Additionally, Digital Eclipse is always looking for ways to add interactivity beyond just playing an emulated game. One great example is The Making of Karateka’s rotoscope theater, where players can watch a short clip of the game while toggling each animation layer, almost like Photoshop filters. In fact, Kohler cites the rotoscope theater as an example of how Digital Eclipse has only scratched the surface of what the interactive documentary can evolve into. That leads to the million-dollar question: Does he consider these types of experiences to be true video games?

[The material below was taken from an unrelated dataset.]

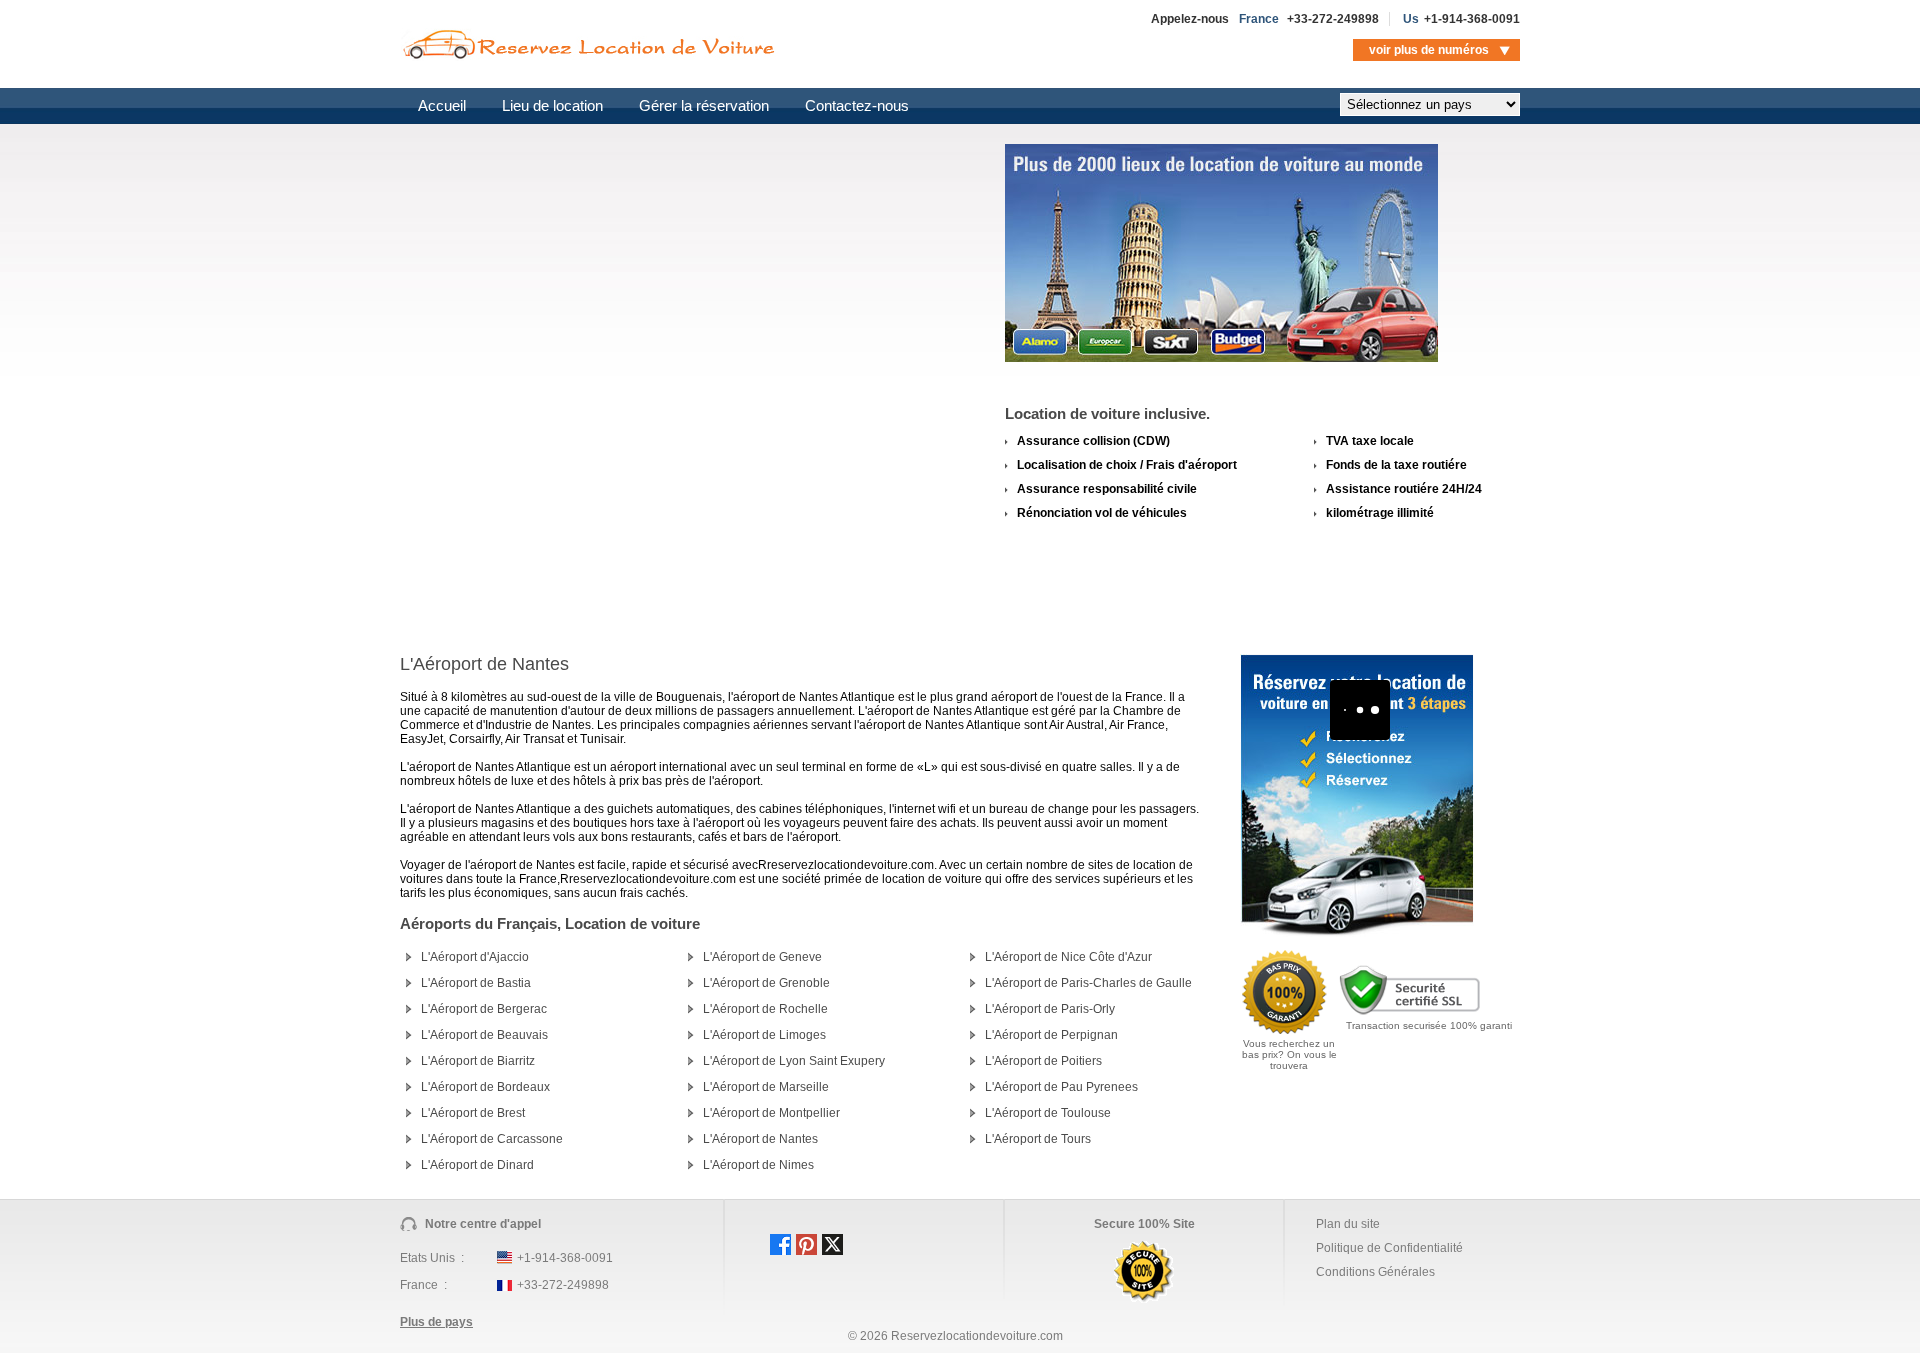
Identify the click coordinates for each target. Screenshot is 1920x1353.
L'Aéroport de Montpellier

‘Yes, I think itʼs a video game,” Kohler explains. “I think itʼs a video game as much as [a] documentary film is a film. And I think that in the same way that filmmakers and film critics back in the ’70s kind of started looking at film and saying, ‘We should be talking about film by making films about film,’ we should be talking about video games by making video games about video games.”
Writing The Next Chapter
Kohler says Digital Eclipse regularly receives feedback that players unfamiliar or unattached to the subject of the Gold Master Series are less willing to give them a shot. It’s a constant challenge to communicate that not only has Digital Eclipse made these games with such people in mind, but you’ll likely walk away with a newfound appreciation or even fandom for the games being discussed.
“I think it all goes back to the fact that video games are just such a new medium,” he says. “And weʼre only sort of just scratching the surface of what could be done with that interactive medium.”

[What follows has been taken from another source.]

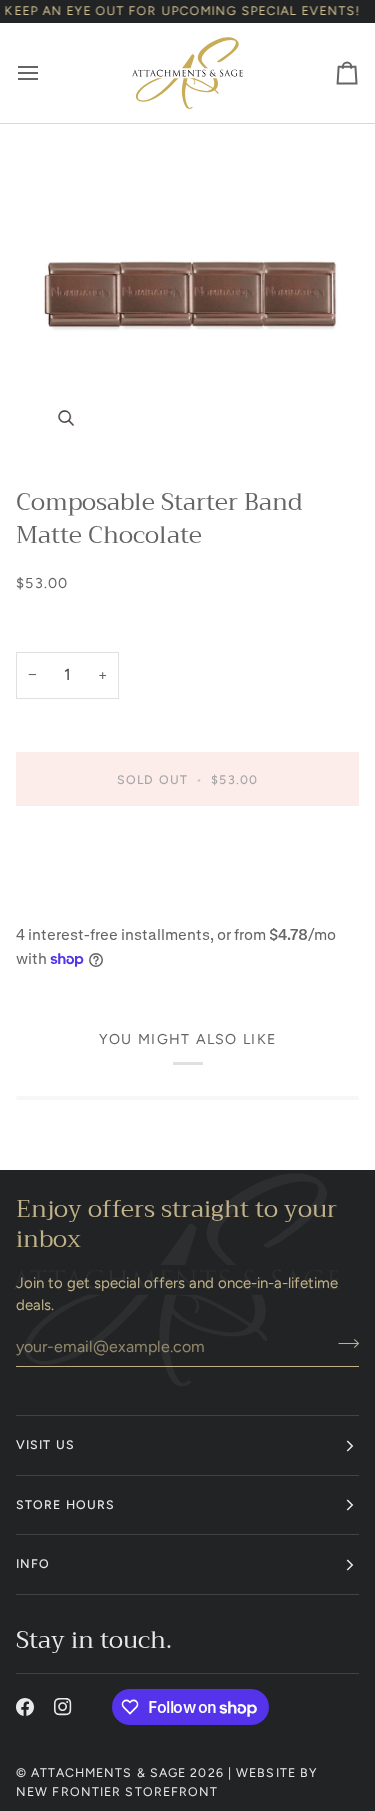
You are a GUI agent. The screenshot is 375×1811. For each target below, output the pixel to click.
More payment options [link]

Despite this, Kohler says he believes that if Digital Eclipse keeps doing the work, eventually, they’ll attract enough attention to break through to a wider audience. At the end of the day, he believes people do enjoy being educated, as evidenced by the popularity of more traditional documentary-style programs and podcasts. In his eyes, the Gold Master Series isn’t just about teaching – he refers to the term “edutainment” as being “tainted” – but also about bringing more nonfiction into the medium of video games.
The Making of Karateka exhibit at the San Francisco Museum of Modern Art
The Gold Master Series titles have unintentionally been released at a cadence of one per year (Llamasoft in 2024, Karateka in 2023, and their spiritual predecessor Atari 50 in 2022). Kohler says not to expect this pattern to continue, but the team has various projects in the works. Atari’s acquisition of Digital Eclipse in the fall of 2023 has presumably provided a stronger financial safety net, so I only hope we have many more Gold Master Series games to come. And while Kohler is hopeful, he also doesn’t want Digital Eclipse to monopolize the genre. He hopes their work creates enough of a demand to inspire other studios to pursue similar projects.
“We should be telling our own stories,” he says. “We shouldnʼt be letting books and films or a Netflix series tell the stories of video games. We should be looking at that ourselves because itʼs all part of the video game industry needing to treat video games with more respect.”